The artworks in question are a series of pins that share a strong resemblance to embroidery detailing on garments produced by Zara. The claims made by Bassen were dismissed, with Zara claiming that her brand was not well known enough for the general public to associate her products as being distinctively exclusive. This unfortunate circumstance is one of many, seeing small independent designers fall victim to the ‘Zara Effect.’
The ‘Zara Effect’ sees retail giants exercising an intense hyper-acceleration of the design process, whereby looks emulated from the catwalk move onto the high-street in just days. The scale of popular retailers such as Zara, Forever 21, Topshop and Urban Outfitters, enables an incredibly fast response to marketplace demands as well as a unique ability to keep up with the short rise and fall of trends. But at what cost?

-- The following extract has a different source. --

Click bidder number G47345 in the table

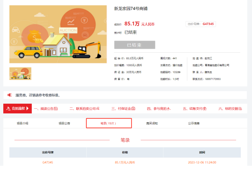48,162

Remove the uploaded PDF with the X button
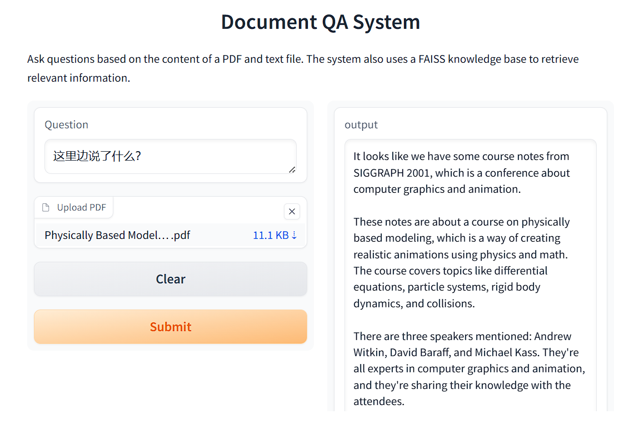(292, 211)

Figuratively, one can purchase a ‘Gucci-esque’ bag on the high street for $80 – a modest price-tag in comparison to the original luxury brand’s handbag retail price of thousands of dollars. With a recent Australian Bureau of Statistics study showing the average Australian millennial spends $980 on fashion a year, one can understand why fast-fashion is appetising to the general public.

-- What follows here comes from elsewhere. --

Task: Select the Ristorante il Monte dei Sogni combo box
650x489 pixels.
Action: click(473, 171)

Another less visible cost, however, concerns creative intellectual property. Independent designers are now at the receiving end of financial and emotional hardship as a direct result of the Zara Effect. With the demand for new items resulting in fortnightly ‘collections’, major retailers’ are sourcing inspiration from independent designers, resulting in the appropriation of existing designs.

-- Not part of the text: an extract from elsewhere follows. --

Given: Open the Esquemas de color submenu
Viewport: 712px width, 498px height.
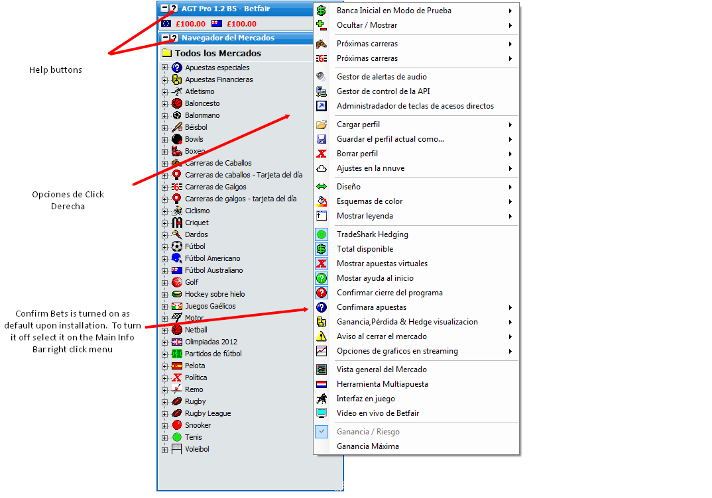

Unfortunatly, copyrighting of intellectual property operates in a grey area within the fashion industry. Although luxury brands such as Gucci are able to afford the expense of patents and strong legal resources, the ability for independent designers to challenge potential infringements are limited by both finances and legal loopholes.
For an Australian designer to protect and patent each design within a collection, it would cost approximately $350 per style. Therefore, to use the example of a collection featuring 15 designs, this would cost $5250 – and with designers typically releasing four collections a year, just obtaining patents would amass an annual cost of $21 000; a large capital amount to take out of an independent designer’s budget.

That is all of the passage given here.